Il est bien normal d'être choqué par ces démonstrations de vulgarité qui dénotent avec les manies d'intellectuels des personnages. Leurs blagues sont du plus mauvais goût, à base de scatophilie ou de beauferie, et leur rapport à la nourriture, pourtant raffinée et préparée par Fauchon, est écœurant. Mais il serait bien hâtif d'attribuer cette grossièreté au film alors qu'il ne joue que le rôle de témoin. Car c'est bien l'obscénité réelle des bourgeois qui perdent le sens de la mesure qui est pointée du doigt et exacerbée. Quand la viande si précieuse est gâchée par infantilité et que l'on se sert de n'importe quoi en n'importe quelle quantité, nourriture comme chair humaine, sans la moindre décence, uniquement parce qu'on le peut et qu'on ne souhaite pas que les bonnes choses s'arrêtent, on obtient une image très repoussante et pourtant assez juste. Le film a bien joué son rôle pour transmettre cette immaturité et ce dégoût.

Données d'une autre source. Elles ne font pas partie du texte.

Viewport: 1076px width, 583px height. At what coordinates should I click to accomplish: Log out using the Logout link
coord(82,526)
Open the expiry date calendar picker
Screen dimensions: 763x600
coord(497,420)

Mais cela ne veut pas dire que j'ai apprécié de voir ce film. Ce n'est pas un problème de rejet, il ne m'a pas viscéralement révolté bien que je ne me sentais pas tout à fait dans mon assiette à la fin. C'est juste que je l'ai trouvé chiant. Une fois qu'on connaît le programme, le film ne devient rien de plus qu'un marathon, le même que celui que s'imposent les personnages. On est autant gavé qu'eux par ce défilé de plats et de scènes de fesses. L'air au piano m'a l'air d'avoir été spécialement utilisé pour nous lasser, nous faire ressentir l'exaspération d'une situation qui refuse de s'arrêter même après avoir largement dépassé le seuil de l'acceptable. C'est un processus pour nous faire ressentir ce que souhaite le réalisateur. Il est assumé et efficace, il participe totalement à l'expérience voulue de gavage. Donc en terme d'expression artistique, c'est une réussite. Tout le film reste cohérent avec sa démarche et son propos acide a du sens. Mieux encore, le film a une vie après le visionnage (et même sans visionnage), il constitue un sujet de réflexion et ne tombera pas dans l'oubli. Si j'étais critique sur un journal ou un site de cinéma, je lui mettrais une bonne note pour cette raison. Mais je suis un simple spectateur et je pense que j'aurais pu m'épargner le film. J'ai l'impression de me l'être infligé plus pour son apport culturel que par plaisir, alors que sa réputation se suffit à elle même. Je me suis vraiment ennuyé, seules deux scènes m'ont réveillé : une scène "d'explosion" et un passage triste vers la fin, quand la désillusion éclate et que tous les efforts artistiques sont gâchés par les envies d'en faire trop.
La Grande Bouffe est un film qui a sa place dans le paysage cinématographique, mais pas dans ma télé. Il est important de le connaître, mais pas spécialement de le voir. Son programme ne vous fera pas passer un bon moment. Il pourra vous enrichir, mais il y a moyen d'en profiter sans devoir passer d'épreuve. Je respecte le film, mais j'aurais largement pu m'en passer.